A fire at an abandoned library in Oakland’s San Antonio neighborhood recently damaged the already dilapidated structure, but the blaze also shut out a community garden and library project established outside the building in 2012.
According to the East Bay Times, the fire was set Tuesday by squatters and heavily damaged the basement and first floor. It took nearly an hour for firefighters to get the blaze under control, with one firefighter breaking an ankle at the scene.
Constructed between 1916 and 1918 with a $140,000 grant from industrialist Andrew Carnegie, the building was previously one of Oakland’s first branch libraries. The others — the Golden Gate Branch, Melrose Branch and Temescal Branch — still remain in operation.
Located at 1449 Miller Avenue, the building hasn’t been a library since the 1970s. It has operated as a school and a community center since then, but has been closed altogether since the 1990s and required extensive repairs even before the fire.
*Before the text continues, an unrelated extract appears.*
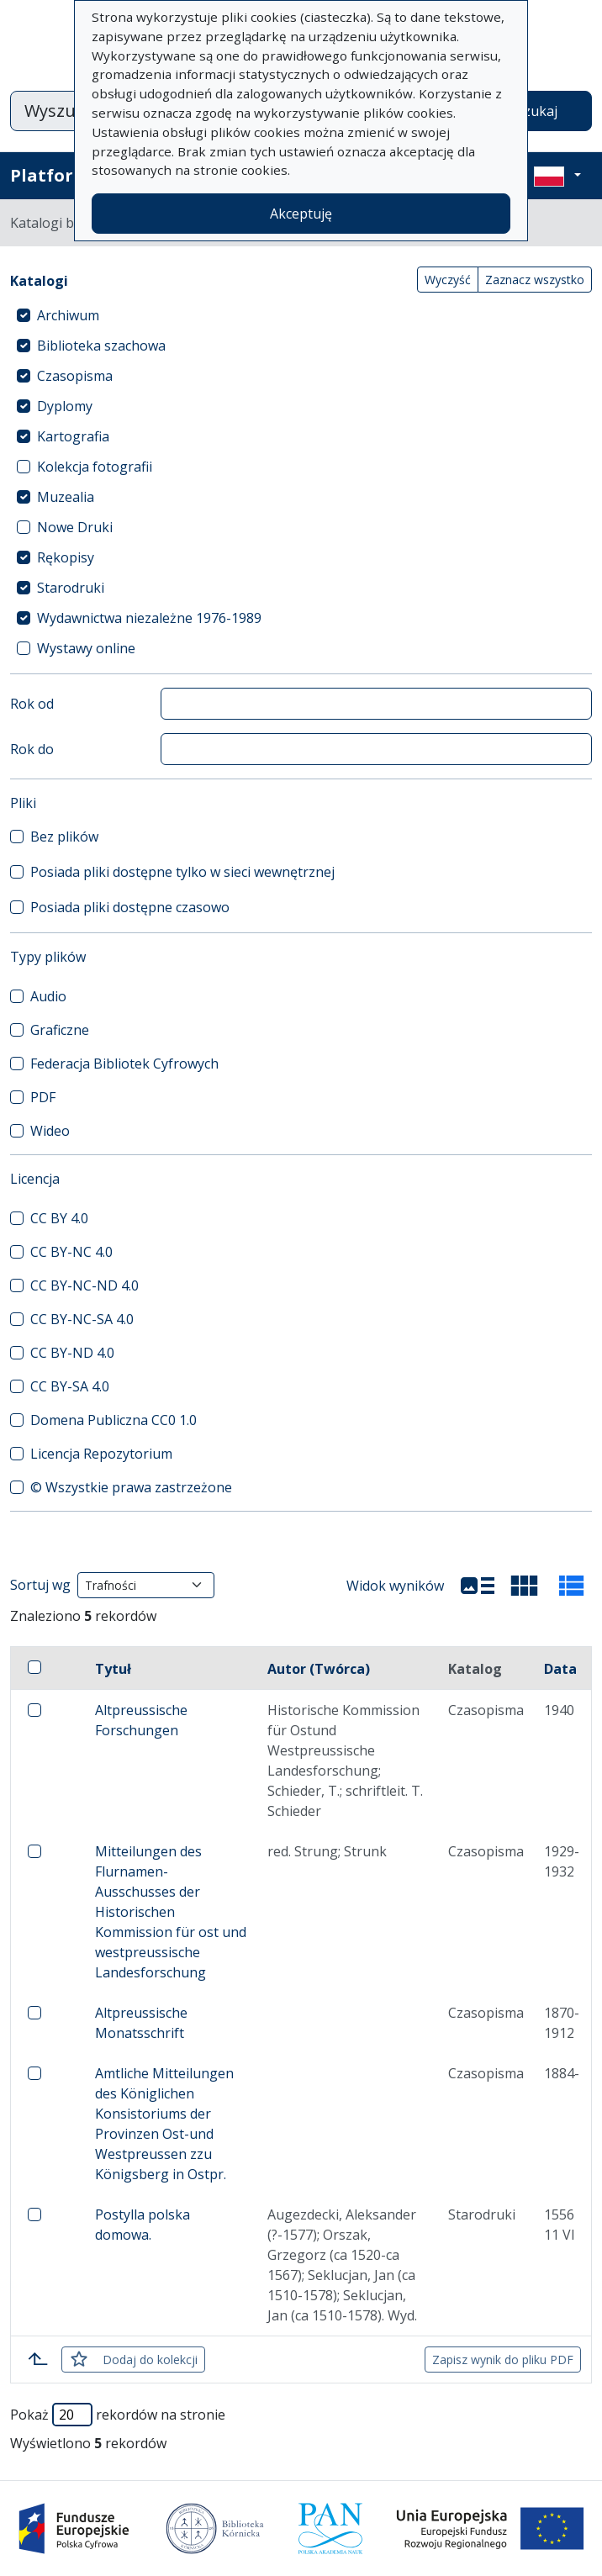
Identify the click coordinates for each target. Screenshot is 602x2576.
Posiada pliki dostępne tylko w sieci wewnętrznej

Seeking to reclaim the space for community purposes, a group of activists entered the building in 2012 to set up a community library, dubbed the Biblioteca Popular Victor Martinez after the Mexican-American author. Police kicked them out within days, so they created a small library and community garden outside, growing greens, fava beans, peaches, nectarines, and avocados.
The project has continued in some form since then with gardeners periodically tending plants and neighbors who harvest some of the bounty. They’ve been allowed to continue using the outside space mostly unimpeded, though squatters unrelated to the library and garden project have periodically lived in the building.
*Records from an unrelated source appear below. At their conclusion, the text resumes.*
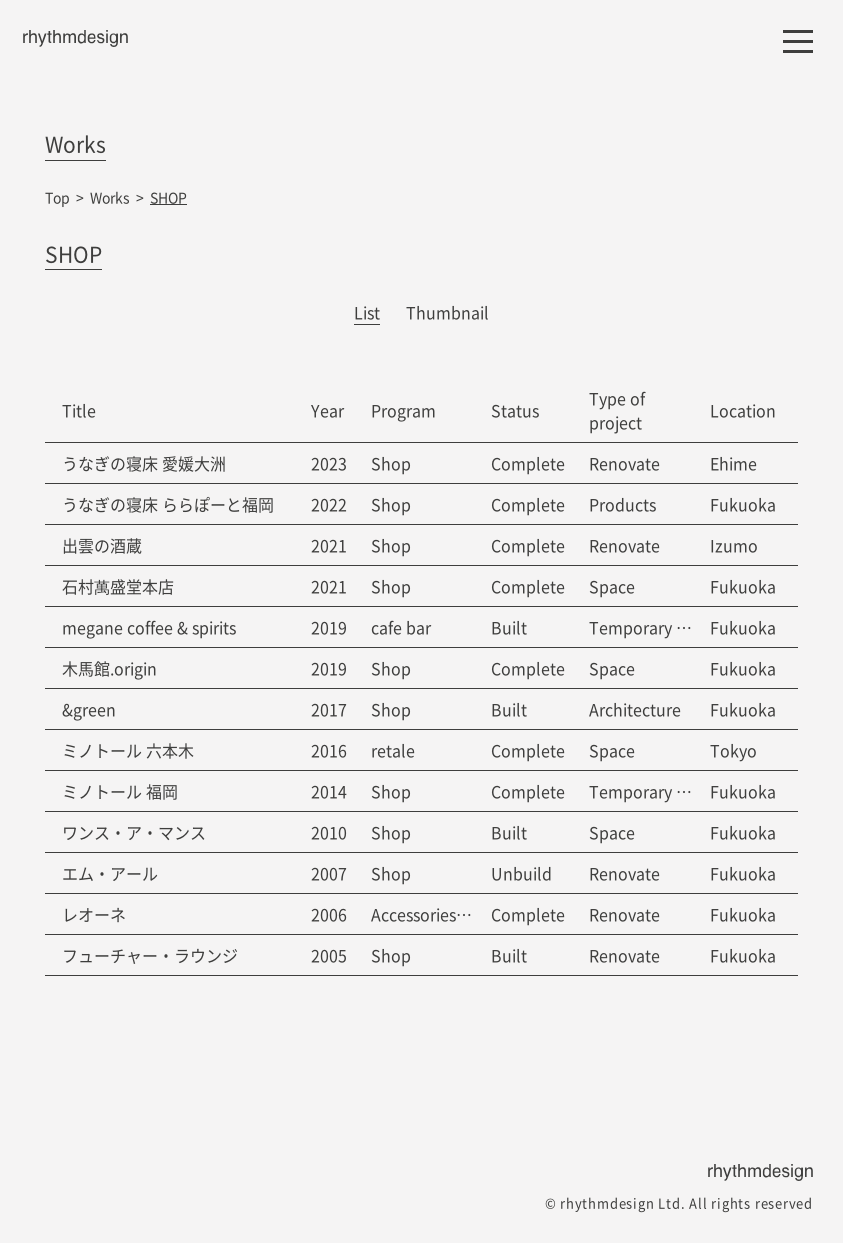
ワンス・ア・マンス (134, 832)
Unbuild (521, 873)
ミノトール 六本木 (128, 750)
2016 (329, 750)
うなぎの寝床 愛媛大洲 (144, 463)
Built (509, 627)
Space (612, 586)
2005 (329, 955)
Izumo (734, 545)
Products (622, 504)
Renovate (624, 463)
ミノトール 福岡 (120, 791)
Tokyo (733, 750)
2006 (329, 914)
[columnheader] (169, 410)
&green (89, 709)
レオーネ (94, 914)
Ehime (733, 463)
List (367, 312)
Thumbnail (447, 312)
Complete (528, 463)
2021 (329, 545)
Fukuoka (743, 504)
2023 (329, 463)
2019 (329, 627)
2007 (329, 873)
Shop (391, 463)
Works (110, 197)
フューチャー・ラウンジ (150, 955)
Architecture (635, 709)
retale (393, 750)
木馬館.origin (109, 668)
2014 (329, 791)
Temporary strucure (663, 627)
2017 (329, 709)
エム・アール (110, 873)
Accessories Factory (443, 914)
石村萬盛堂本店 (118, 586)
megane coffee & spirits (149, 627)
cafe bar (401, 627)
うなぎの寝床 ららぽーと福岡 (168, 504)
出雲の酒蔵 (102, 545)
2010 (329, 832)
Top (57, 197)
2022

Since the fire, however, the city installed new fencing and locked the gate, shutting the neighbors out.
“By closing this gate, they’ve stopped the only good thing happening here,” said Omar Silva, an organizer who has been involved in the project since the original 2012 occupation. He said fencing will keep many of the neighborhood residents out, but isn’t as likely to keep squatters from returning.
For now, the garden’s rain collection buckets are full, but the library’s shelves, inside a small green shack with a red roof, have been left bare. Messages from local students dating back to the garden’s first days are painted around the perimeter of the garden.
“It’s a cool place,” Silva said. I hope it outlives this.”